**REQUIRED ACTION:** Each record must appear in the answer exactly as it does in the data.

**THE DATA:**
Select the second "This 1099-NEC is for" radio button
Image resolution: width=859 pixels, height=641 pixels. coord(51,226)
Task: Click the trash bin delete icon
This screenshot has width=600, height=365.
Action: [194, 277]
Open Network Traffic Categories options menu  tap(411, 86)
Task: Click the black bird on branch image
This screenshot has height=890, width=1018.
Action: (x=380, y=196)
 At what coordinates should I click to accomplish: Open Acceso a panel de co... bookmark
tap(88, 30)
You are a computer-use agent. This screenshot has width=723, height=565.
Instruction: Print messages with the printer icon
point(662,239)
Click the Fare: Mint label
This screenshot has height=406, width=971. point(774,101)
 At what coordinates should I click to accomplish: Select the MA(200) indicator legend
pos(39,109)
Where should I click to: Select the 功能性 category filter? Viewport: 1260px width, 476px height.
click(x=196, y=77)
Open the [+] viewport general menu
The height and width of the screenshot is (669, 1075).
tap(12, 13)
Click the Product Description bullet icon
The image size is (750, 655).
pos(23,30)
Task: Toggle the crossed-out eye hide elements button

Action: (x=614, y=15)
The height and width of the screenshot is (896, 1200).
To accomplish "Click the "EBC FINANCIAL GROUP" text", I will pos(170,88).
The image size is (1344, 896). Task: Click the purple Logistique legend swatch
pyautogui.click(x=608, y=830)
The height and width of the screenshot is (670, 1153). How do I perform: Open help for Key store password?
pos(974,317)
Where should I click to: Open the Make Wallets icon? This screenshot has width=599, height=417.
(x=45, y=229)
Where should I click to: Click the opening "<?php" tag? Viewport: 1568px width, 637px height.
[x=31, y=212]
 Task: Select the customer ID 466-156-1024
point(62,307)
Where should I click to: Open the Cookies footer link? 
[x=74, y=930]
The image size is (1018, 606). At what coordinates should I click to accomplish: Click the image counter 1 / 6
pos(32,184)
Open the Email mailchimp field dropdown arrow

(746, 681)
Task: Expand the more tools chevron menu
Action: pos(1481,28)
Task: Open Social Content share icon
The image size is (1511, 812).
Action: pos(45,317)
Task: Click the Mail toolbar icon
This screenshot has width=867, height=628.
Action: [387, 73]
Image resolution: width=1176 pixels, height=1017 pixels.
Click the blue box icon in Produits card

**RESULT:**
Select the second "This 1099-NEC is for" radio button
Image resolution: width=859 pixels, height=641 pixels. coord(51,226)
Task: Click the trash bin delete icon
This screenshot has width=600, height=365.
Action: [194, 277]
Open Network Traffic Categories options menu  tap(411, 86)
Task: Click the black bird on branch image
This screenshot has height=890, width=1018.
Action: (x=380, y=196)
 At what coordinates should I click to accomplish: Open Acceso a panel de co... bookmark
tap(88, 30)
You are a computer-use agent. This screenshot has width=723, height=565.
Instruction: Print messages with the printer icon
point(662,239)
Click the Fare: Mint label
This screenshot has height=406, width=971. point(774,101)
 At what coordinates should I click to accomplish: Select the MA(200) indicator legend
pos(39,109)
Where should I click to: Select the 功能性 category filter? Viewport: 1260px width, 476px height.
click(x=196, y=77)
Open the [+] viewport general menu
The height and width of the screenshot is (669, 1075).
tap(12, 13)
Click the Product Description bullet icon
The image size is (750, 655).
pos(23,30)
Task: Toggle the crossed-out eye hide elements button

Action: (x=614, y=15)
The height and width of the screenshot is (896, 1200).
To accomplish "Click the "EBC FINANCIAL GROUP" text", I will pos(170,88).
The image size is (1344, 896). Task: Click the purple Logistique legend swatch
pyautogui.click(x=608, y=830)
The height and width of the screenshot is (670, 1153). How do I perform: Open help for Key store password?
pos(974,317)
Where should I click to: Open the Make Wallets icon? This screenshot has width=599, height=417.
(x=45, y=229)
Where should I click to: Click the opening "<?php" tag? Viewport: 1568px width, 637px height.
[x=31, y=212]
 Task: Select the customer ID 466-156-1024
point(62,307)
Where should I click to: Open the Cookies footer link? 
[x=74, y=930]
The image size is (1018, 606). At what coordinates should I click to accomplish: Click the image counter 1 / 6
pos(32,184)
Open the Email mailchimp field dropdown arrow

(746, 681)
Task: Expand the more tools chevron menu
Action: pos(1481,28)
Task: Open Social Content share icon
The image size is (1511, 812).
Action: pos(45,317)
Task: Click the Mail toolbar icon
This screenshot has width=867, height=628.
Action: [387, 73]
Image resolution: width=1176 pixels, height=1017 pixels.
Click the blue box icon in Produits card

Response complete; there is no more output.